--- 연습 문제 ---
아래 기록에서 문자열 "what"를 포함하는 줄을 모두 제시하라. 대소문자는 구분한다.

--- 데이터셋 항목 ---
┏━━

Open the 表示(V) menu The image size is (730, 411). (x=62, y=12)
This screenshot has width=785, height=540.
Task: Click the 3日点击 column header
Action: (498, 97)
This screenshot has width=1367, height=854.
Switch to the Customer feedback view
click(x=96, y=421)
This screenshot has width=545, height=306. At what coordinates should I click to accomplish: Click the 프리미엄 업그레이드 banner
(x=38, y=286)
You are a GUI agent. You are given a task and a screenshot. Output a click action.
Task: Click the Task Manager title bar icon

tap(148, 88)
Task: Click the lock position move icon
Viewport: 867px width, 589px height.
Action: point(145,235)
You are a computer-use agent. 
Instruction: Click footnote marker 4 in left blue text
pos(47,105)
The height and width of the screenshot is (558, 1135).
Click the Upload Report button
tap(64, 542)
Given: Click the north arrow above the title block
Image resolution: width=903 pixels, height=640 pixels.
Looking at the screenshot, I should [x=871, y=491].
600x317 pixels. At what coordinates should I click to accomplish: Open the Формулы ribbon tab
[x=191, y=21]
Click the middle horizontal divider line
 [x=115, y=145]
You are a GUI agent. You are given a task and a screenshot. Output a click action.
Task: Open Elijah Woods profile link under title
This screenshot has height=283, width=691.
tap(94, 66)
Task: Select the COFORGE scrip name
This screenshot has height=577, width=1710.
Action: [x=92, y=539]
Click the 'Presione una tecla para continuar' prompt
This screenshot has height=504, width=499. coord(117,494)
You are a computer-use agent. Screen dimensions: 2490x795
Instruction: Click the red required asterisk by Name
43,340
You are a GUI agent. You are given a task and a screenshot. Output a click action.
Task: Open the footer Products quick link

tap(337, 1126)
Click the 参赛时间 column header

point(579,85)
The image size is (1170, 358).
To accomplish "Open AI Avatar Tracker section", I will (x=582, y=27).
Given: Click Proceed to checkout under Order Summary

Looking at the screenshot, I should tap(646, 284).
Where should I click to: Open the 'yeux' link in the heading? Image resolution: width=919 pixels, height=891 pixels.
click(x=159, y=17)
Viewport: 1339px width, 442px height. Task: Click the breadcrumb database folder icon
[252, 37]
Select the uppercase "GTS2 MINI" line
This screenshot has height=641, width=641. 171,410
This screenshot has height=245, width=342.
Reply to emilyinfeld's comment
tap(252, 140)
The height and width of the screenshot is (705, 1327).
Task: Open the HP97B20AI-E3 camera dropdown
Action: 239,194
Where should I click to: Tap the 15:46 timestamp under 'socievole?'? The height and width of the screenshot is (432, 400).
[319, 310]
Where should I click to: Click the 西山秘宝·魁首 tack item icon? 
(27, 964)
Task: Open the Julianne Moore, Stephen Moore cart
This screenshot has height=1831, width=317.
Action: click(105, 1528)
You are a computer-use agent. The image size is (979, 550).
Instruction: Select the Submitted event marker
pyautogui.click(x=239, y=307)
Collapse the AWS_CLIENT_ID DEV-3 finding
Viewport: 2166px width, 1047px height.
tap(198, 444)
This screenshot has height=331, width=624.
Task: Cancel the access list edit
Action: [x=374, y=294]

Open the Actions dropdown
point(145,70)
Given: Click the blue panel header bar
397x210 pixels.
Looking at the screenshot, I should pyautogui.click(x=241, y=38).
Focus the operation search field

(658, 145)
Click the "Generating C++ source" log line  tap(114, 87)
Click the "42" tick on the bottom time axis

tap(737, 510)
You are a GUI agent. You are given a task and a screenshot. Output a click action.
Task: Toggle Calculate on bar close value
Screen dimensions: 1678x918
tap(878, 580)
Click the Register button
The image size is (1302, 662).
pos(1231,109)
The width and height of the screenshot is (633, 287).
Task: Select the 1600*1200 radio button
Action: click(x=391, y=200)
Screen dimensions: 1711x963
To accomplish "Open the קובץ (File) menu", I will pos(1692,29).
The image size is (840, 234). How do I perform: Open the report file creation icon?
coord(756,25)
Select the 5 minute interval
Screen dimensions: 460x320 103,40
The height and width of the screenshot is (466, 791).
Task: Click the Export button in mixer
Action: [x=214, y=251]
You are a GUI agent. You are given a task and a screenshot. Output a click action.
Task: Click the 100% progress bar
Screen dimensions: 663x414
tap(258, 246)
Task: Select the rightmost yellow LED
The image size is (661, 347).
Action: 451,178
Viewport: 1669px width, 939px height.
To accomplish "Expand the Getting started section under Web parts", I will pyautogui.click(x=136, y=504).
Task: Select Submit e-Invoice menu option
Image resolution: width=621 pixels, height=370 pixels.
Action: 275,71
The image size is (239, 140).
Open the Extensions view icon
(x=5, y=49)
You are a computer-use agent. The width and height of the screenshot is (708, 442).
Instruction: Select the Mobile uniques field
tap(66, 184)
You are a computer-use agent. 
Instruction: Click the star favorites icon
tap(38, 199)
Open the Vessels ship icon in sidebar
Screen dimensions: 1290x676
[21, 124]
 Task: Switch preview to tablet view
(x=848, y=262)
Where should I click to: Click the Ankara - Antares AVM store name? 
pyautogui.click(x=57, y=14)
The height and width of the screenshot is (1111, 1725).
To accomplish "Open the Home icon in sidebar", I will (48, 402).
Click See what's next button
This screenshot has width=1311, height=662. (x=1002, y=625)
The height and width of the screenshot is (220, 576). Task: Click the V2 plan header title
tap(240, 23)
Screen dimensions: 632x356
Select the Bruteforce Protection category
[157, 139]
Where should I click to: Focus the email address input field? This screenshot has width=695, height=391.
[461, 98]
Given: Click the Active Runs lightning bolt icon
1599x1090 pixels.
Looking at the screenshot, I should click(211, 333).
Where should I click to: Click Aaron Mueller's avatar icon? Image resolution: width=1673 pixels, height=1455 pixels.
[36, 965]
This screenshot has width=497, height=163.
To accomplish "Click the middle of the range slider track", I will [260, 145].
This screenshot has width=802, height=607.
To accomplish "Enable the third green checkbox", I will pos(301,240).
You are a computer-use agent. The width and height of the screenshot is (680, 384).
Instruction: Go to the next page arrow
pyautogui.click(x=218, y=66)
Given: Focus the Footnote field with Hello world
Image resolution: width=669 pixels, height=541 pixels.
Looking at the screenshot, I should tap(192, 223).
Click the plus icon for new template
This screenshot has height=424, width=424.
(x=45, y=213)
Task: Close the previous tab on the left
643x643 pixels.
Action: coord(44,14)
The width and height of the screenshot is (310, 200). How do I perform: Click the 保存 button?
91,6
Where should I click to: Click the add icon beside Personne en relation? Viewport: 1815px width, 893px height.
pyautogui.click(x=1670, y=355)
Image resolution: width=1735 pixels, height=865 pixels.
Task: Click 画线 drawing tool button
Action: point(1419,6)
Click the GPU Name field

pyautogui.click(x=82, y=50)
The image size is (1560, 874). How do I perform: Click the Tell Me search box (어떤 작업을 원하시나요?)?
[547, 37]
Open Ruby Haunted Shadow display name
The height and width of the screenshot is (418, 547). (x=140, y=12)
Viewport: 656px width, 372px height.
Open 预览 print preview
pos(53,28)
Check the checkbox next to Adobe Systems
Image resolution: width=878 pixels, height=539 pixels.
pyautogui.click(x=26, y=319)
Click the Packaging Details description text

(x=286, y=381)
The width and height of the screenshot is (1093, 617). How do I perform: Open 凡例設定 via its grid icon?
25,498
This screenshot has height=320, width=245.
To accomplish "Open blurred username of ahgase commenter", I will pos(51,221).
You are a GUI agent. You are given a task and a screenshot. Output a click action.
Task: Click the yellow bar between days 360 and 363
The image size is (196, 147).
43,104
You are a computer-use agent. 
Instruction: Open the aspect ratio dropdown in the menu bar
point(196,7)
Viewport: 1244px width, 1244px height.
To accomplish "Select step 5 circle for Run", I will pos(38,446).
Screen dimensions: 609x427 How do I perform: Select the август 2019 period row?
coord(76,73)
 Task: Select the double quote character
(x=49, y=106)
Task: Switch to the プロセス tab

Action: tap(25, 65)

┗━━

--- 과제 풀이 ---
This screenshot has width=545, height=306. At what coordinates should I click to accomplish: Click the 프리미엄 업그레이드 banner
600x317 pixels. At what coordinates should I click to accomplish: Open the Формулы ribbon tab
Click See what's next button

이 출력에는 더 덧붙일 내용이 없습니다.